** TRY IT **
Would you restate each line of the data below word for word, without its pictures?

Segment Start: DATASET EXCERPTS

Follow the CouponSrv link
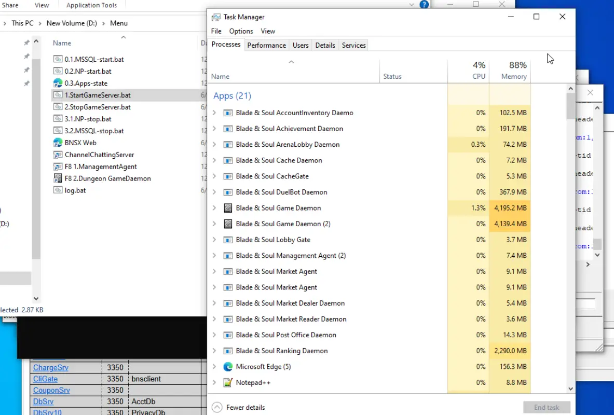 (x=52, y=390)
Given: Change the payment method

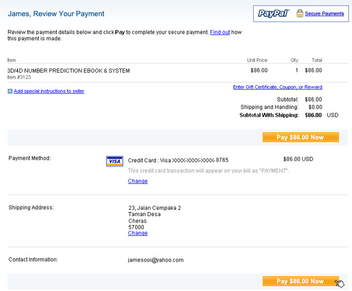Looking at the screenshot, I should pyautogui.click(x=137, y=182).
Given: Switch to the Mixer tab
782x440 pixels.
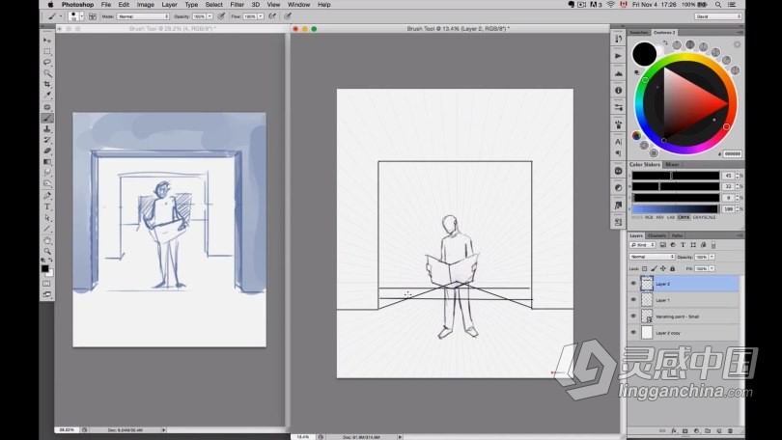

Segment End: DATASET EXCERPTS

** RESULT OF THIS TASK **
Follow the CouponSrv link
 (x=52, y=390)
Given: Change the payment method

Looking at the screenshot, I should pyautogui.click(x=137, y=182).
Given: Switch to the Mixer tab
782x440 pixels.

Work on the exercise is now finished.